§ **WORK REQUIRED**
In your copy, the records appear word for word and the pictures do not appear at all.

** Opening DATASET ENTRIES block **

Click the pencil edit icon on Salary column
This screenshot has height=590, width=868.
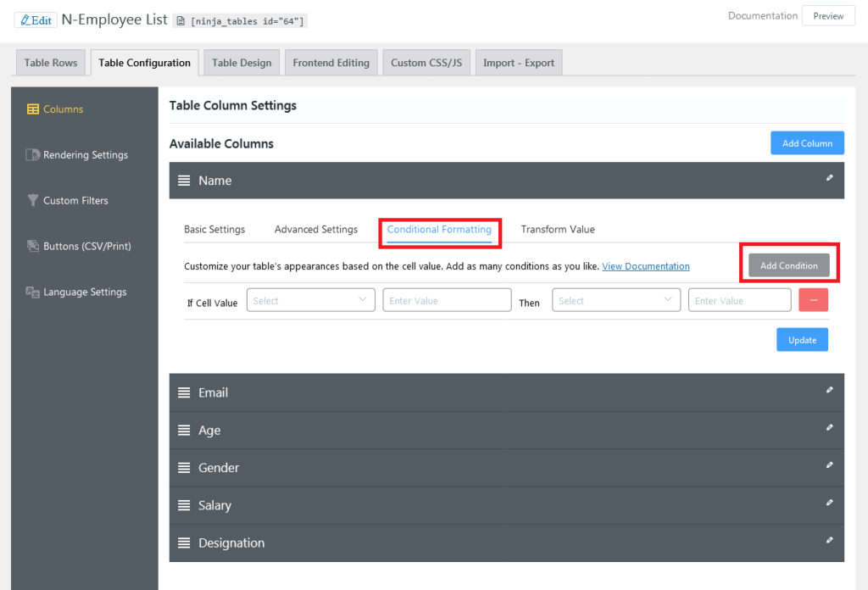point(830,503)
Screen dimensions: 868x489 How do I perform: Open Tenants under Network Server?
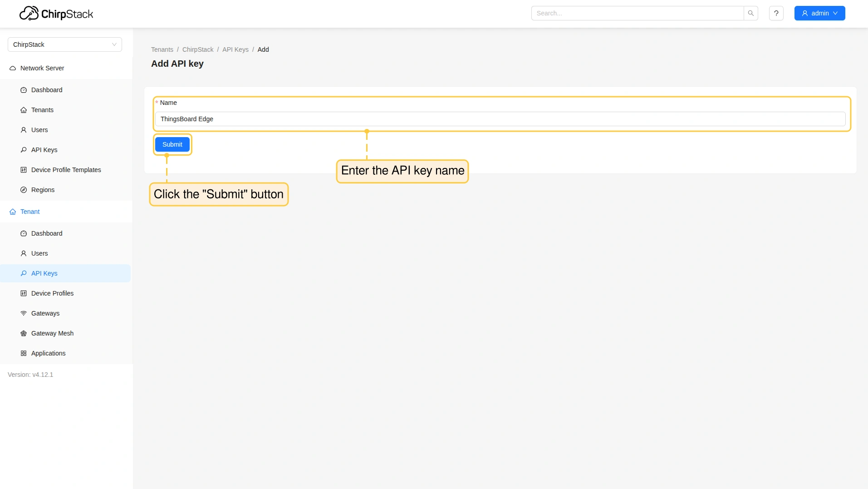(42, 110)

** Closing DATASET ENTRIES block **

§ **RESPONSE BOX**
Click the pencil edit icon on Salary column
This screenshot has height=590, width=868.
point(830,503)
Screen dimensions: 868x489 How do I perform: Open Tenants under Network Server?
(42, 110)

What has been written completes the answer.